Stored records
======
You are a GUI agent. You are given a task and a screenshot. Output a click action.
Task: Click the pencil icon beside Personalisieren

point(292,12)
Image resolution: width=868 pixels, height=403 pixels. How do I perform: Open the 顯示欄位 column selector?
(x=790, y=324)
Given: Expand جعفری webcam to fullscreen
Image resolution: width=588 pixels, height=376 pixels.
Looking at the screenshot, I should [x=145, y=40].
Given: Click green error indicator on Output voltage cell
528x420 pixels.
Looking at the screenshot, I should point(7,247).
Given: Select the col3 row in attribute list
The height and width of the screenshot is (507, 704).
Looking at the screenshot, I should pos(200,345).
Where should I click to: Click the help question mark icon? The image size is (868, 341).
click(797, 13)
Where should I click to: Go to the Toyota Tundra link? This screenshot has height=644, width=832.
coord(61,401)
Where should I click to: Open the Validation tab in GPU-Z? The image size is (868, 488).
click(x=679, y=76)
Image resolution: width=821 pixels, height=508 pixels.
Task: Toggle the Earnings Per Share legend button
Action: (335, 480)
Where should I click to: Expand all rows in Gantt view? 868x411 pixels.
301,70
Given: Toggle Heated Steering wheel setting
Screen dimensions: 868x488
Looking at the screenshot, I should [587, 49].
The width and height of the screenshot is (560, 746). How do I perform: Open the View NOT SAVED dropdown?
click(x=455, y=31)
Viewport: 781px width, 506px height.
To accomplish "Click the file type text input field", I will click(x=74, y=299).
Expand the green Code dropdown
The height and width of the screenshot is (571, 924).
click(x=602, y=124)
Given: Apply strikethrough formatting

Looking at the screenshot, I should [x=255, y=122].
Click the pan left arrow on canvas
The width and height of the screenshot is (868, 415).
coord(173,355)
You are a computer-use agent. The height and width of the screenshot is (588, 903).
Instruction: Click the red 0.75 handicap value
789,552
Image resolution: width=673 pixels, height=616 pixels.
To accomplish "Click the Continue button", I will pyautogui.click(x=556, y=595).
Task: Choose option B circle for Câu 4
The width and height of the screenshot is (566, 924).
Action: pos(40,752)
======
▶ [Work required] Restate the records above word for word.

▶ [Response box]
You are a GUI agent. You are given a task and a screenshot. Output a click action.
Task: Click the pencil icon beside Personalisieren

point(292,12)
Image resolution: width=868 pixels, height=403 pixels. How do I perform: Open the 顯示欄位 column selector?
(x=790, y=324)
Given: Expand جعفری webcam to fullscreen
Image resolution: width=588 pixels, height=376 pixels.
Looking at the screenshot, I should [x=145, y=40].
Given: Click green error indicator on Output voltage cell
528x420 pixels.
Looking at the screenshot, I should point(7,247).
Given: Select the col3 row in attribute list
The height and width of the screenshot is (507, 704).
Looking at the screenshot, I should pos(200,345).
Where should I click to: Click the help question mark icon? The image size is (868, 341).
click(797, 13)
Where should I click to: Go to the Toyota Tundra link? This screenshot has height=644, width=832.
coord(61,401)
Where should I click to: Open the Validation tab in GPU-Z? The image size is (868, 488).
click(x=679, y=76)
Image resolution: width=821 pixels, height=508 pixels.
Task: Toggle the Earnings Per Share legend button
Action: (335, 480)
Where should I click to: Expand all rows in Gantt view? 868x411 pixels.
301,70
Given: Toggle Heated Steering wheel setting
Screen dimensions: 868x488
Looking at the screenshot, I should [587, 49].
The width and height of the screenshot is (560, 746). How do I perform: Open the View NOT SAVED dropdown?
click(x=455, y=31)
Viewport: 781px width, 506px height.
To accomplish "Click the file type text input field", I will click(x=74, y=299).
Expand the green Code dropdown
The height and width of the screenshot is (571, 924).
click(x=602, y=124)
Given: Apply strikethrough formatting

Looking at the screenshot, I should [x=255, y=122].
Click the pan left arrow on canvas
The width and height of the screenshot is (868, 415).
coord(173,355)
You are a computer-use agent. The height and width of the screenshot is (588, 903).
Instruction: Click the red 0.75 handicap value
789,552
Image resolution: width=673 pixels, height=616 pixels.
To accomplish "Click the Continue button", I will pyautogui.click(x=556, y=595).
Task: Choose option B circle for Câu 4
The width and height of the screenshot is (566, 924).
Action: pos(40,752)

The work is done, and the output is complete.